Dataset entries —
'''

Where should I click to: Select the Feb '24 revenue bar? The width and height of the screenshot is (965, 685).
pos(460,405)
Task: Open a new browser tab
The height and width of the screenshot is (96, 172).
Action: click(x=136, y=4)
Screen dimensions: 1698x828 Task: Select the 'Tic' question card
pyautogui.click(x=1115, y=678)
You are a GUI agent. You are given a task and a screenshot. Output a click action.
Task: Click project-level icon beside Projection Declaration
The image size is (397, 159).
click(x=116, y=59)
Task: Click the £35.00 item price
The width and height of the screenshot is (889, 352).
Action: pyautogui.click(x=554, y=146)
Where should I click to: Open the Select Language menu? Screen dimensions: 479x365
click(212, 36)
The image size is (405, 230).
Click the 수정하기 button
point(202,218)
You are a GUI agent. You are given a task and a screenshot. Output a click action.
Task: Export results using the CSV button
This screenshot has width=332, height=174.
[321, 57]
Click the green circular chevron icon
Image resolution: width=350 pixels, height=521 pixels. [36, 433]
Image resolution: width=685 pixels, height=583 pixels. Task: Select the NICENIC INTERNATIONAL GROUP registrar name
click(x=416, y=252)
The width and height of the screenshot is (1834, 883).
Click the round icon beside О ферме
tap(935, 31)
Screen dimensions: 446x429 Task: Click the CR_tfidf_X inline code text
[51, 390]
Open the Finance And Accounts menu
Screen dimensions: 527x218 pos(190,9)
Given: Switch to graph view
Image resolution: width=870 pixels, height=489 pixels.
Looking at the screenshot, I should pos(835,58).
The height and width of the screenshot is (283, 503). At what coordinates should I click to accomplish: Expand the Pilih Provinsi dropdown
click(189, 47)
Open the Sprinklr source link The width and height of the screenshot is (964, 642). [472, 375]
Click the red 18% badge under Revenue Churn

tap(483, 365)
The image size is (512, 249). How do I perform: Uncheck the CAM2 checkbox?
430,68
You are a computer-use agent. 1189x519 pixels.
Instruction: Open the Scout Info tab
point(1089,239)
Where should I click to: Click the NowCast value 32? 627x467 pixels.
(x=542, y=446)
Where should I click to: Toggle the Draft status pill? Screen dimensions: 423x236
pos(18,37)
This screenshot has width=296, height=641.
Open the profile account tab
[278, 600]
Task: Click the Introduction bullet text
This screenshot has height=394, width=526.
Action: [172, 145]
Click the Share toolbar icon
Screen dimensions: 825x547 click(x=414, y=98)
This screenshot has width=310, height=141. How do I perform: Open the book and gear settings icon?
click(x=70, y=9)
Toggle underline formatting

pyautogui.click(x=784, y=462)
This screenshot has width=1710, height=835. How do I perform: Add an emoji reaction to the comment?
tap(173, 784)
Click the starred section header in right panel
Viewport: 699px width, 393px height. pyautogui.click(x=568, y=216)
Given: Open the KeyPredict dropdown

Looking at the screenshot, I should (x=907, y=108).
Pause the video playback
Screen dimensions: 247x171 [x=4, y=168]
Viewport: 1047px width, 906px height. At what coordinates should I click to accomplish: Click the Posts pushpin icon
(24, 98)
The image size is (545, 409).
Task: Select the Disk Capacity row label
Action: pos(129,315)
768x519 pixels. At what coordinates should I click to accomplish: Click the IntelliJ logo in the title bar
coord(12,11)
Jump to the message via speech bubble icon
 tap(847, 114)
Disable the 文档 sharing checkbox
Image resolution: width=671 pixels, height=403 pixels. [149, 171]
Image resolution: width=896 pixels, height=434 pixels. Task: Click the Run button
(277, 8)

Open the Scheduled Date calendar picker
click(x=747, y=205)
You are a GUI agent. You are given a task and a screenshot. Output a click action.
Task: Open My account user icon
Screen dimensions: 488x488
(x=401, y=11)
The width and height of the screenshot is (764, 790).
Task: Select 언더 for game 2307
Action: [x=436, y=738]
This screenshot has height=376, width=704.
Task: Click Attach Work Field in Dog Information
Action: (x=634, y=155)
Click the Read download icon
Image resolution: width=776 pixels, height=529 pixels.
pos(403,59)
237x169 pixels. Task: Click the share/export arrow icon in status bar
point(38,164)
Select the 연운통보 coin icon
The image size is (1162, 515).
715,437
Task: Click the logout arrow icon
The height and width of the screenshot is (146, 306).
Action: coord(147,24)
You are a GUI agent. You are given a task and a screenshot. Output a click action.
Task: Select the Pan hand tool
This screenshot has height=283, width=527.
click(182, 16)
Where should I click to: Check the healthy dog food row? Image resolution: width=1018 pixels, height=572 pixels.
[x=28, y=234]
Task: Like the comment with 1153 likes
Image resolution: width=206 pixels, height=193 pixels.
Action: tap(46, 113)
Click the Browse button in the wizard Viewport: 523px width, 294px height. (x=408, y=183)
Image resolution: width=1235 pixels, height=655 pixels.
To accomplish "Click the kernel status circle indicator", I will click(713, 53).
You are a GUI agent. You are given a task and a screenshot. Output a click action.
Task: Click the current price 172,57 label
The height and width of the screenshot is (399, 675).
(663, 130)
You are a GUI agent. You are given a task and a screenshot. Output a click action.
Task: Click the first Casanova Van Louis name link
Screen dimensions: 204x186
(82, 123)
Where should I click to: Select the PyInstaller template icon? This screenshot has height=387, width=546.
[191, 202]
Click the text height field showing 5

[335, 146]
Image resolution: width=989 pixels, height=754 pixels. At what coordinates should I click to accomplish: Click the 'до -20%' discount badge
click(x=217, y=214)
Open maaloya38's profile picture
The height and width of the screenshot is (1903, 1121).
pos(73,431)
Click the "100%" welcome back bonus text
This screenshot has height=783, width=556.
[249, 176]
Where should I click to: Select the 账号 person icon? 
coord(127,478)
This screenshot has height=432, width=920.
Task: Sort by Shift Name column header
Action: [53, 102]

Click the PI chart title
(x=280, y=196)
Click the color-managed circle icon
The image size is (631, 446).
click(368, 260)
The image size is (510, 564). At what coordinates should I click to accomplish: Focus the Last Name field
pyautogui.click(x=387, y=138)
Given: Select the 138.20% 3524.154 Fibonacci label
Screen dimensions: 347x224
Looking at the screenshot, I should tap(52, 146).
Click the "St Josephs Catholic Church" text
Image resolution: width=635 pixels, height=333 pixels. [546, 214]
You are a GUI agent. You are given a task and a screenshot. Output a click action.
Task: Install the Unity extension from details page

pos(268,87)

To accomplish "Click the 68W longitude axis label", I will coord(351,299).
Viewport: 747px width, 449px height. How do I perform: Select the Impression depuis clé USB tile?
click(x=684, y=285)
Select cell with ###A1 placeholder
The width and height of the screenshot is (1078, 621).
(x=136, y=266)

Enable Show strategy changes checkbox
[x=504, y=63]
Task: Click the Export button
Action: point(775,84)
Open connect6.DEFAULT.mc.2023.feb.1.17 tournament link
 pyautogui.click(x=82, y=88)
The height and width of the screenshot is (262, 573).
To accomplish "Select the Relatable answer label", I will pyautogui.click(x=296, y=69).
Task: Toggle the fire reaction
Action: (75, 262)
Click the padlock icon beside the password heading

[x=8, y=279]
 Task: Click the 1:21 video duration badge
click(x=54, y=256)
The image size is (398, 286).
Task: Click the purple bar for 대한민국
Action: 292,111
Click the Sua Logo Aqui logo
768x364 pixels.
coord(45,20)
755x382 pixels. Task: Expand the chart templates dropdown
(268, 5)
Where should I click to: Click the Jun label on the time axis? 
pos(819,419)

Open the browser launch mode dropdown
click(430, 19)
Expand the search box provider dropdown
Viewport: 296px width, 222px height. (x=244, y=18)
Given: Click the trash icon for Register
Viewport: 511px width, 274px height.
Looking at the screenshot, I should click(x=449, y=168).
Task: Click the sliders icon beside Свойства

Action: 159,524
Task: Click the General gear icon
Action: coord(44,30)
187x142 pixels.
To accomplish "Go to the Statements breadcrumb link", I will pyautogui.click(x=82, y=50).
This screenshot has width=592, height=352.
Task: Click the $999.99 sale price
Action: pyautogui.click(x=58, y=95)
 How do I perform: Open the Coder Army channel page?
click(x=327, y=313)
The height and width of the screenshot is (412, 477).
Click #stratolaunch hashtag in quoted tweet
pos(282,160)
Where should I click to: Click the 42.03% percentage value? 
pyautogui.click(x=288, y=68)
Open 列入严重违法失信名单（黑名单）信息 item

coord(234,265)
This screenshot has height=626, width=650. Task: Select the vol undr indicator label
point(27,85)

'''

Task objective —
Every line in the data that holds "with" should be copied out.

Expected output —
Task: Like the comment with 1153 likes
Select cell with ###A1 placeholder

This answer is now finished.